Bulk material handling is an essential aspect of various industrial processes, such as manufacturing and mining. The type of machines needed to handle bulk material depends on the type of bulk material itself. Dense bulk materials, like mineral ores, require heavy-duty machines, including metal conveyor belts and minecarts or miner trolleys. Meanwhile, finer and lower density bulk materials, such as flour, can be carried through pneumatic conveying systems.
Bulk Material Handling Explained
Bulk materials include any materials that are dry, granular, powdery, or lumpy in nature, such as cement powder, animal kibble or grains. The way in which bulk materials are handled depends on what the material is. For example, garbage is a type of bulk material with lots of different types of individual constituents, all in different shapes. Therefore, handling it during sorting requires compacting machines.
Bulk material handling is an engineering process of designing machines and structures for moving and processing bulk materials within an area, such as a factory floor. Bulk materials are typically raw materials that need to be processed further. These materials are delivered to the factory or processing facility on trucks, ships or trains. They are then typically unloaded into a large yard or a storage facility using a conveyor belt. In some facilities, pneumatic conveying systems are used, especially if the bulk material is low-density. The materials are then stockpiled in silos.

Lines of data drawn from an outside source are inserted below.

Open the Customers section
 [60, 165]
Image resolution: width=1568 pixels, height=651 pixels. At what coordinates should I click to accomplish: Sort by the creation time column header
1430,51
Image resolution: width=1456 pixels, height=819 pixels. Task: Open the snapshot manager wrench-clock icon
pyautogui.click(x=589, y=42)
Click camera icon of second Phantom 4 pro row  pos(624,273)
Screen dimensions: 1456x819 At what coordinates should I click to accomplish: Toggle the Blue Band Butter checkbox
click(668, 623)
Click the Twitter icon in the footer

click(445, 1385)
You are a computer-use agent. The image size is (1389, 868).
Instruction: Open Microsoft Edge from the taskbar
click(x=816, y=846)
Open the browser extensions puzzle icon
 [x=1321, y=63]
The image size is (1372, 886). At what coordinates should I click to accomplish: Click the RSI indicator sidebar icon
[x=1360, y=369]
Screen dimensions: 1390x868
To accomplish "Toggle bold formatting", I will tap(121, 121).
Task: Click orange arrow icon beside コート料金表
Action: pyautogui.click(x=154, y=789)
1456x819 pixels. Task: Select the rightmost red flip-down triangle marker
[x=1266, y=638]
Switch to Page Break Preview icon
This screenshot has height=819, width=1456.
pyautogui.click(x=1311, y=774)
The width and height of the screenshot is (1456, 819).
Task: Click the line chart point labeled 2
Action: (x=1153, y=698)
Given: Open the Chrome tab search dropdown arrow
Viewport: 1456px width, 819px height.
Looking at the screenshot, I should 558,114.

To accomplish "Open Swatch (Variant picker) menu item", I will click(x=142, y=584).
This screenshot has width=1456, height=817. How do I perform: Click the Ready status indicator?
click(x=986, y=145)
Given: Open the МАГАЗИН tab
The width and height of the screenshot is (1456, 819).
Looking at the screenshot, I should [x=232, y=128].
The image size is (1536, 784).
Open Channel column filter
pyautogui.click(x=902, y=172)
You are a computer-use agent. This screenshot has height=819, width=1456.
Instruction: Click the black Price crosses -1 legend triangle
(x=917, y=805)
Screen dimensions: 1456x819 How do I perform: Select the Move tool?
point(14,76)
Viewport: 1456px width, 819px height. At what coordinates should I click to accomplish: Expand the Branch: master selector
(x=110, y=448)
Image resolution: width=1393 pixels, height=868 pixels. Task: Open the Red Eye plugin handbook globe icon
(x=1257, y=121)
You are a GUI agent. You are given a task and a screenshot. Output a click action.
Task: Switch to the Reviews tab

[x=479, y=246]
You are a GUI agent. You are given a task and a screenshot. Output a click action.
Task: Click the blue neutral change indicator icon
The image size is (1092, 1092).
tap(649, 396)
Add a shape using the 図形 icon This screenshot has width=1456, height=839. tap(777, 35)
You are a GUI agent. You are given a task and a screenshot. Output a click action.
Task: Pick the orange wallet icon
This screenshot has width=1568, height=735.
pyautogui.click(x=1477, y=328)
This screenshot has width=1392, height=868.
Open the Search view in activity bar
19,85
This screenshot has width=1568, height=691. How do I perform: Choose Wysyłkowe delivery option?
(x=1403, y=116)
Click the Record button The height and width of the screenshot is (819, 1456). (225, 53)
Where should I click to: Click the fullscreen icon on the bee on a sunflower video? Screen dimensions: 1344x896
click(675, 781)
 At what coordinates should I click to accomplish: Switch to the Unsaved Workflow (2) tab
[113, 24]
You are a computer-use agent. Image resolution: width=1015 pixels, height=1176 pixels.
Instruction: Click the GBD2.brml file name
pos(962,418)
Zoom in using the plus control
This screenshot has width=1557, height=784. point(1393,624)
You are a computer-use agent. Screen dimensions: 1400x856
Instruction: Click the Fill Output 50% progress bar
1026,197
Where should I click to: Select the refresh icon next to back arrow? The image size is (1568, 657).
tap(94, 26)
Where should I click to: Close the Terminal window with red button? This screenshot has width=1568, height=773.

Some common examples of bulk materials are the following:
How Does Bulk Material Handling Work?
Bulk material handling is about safely conveying the materials within the factory or processing area. The characteristics of the materials determine the system’s conveying parameters, like the conveyance speed or flow rate. As well as this, the type of bulk material also defines the type of protection the handling system should have. For example, ceramic linings or coatings are sometimes used in systems because some types of bulk materials are abrasive and could damage the system’s components.
Conveying hazardous bulk materials, such as toxic or flammable substances, requires careful handling. For instance, the handling of sulfur powder requires temperature control, meaning that the flow rate should also be carefully calibrated.
Characteristics Of Bulk Materials
Engineers design bulk material handling machines based on the characteristics of the bulk material, such as the following:
- Density of the materials
- Size of particles
- Form (e.g., powder, flake, pellet or granule)
- Liquid content (i.e. moisture content or hygroscopy)
- Material properties such as abrasiveness, flammability, and toxicity
Some bulk materials require special handling to ensure safety. This is particularly true of bulk materials used in food. Food-grade handling of bulk materials requires the equipment and its internal components to be compliant with certain sanitary rules and regulations.
Similarly, conveying requirements for bulk materials used in the pharmaceutical industry include strict hygiene standards, total product containment, and contamination-free operations. Therefore, the type of equipment used to handle bulk materials like wood chips or sand will have different specifications to the equipment used to handle things like cereals or raw materials used in pharmaceuticals.
Important Components Of Bulk Material Handling Systems
The designs of bulk material handling systems vary depending on the industry, factory or processing facility, and the type of material. While many companies require customized designs, there are some standard components.
Fixed structures are permanent components of bulk material handling systems that don’t need to be recalibrated. They include things like:
- Conveyor belts or pneumatic conveyors
- Screw conveyors
- Tubular drag conveyors
- Moving floors
- Bucket elevators
Mobile components transport the materials offsite, deliver them to the processing site, or transport them within the area of the manufacturing plant or processing facility. They include:
- Truck dumpers
- Railcar dumper
- Various types of shuttles
Other important components of bulk material handling systems are silos, storage facilities, and stockyards or stockpiles. These are commonly found within the processing or manufacturing site, but usually in separate buildings. More advanced bulk material handling facilities have automated robots and A.I. management systems.
Maintaining A Bulk Material Handling System
Periodic preventive maintenance and repairs are necessary to ensure the efficiency of bulk handling systems. Cleaning, like the removal of rust, should also be carried out regularly in order to optimize the lifespan of the system. Greasing and oiling the various moving parts is also crucial in minimizing friction and improving the longevity of these components.
Calibrating some components for advanced programmable systems is also necessary to ensure safety and efficiency. You should never overload the system or feed materials that can damage it. Controlling the internal climate of a processing or manufacturing plant is also important because things like air stratification and process heat could result in unsafe conditions for the materials, depending on what they are.
Finally, replacing old or damaged components is crucial in bulk material handling systems. Don’t wait until the very last minute to replace something, as this could jeopardize your entire system, lead to downtime, and cost you more money up-front. It’s far more cost-effective and efficient to upgrade or replace old components with high-quality parts - and your equipment will thank you for it in the long run.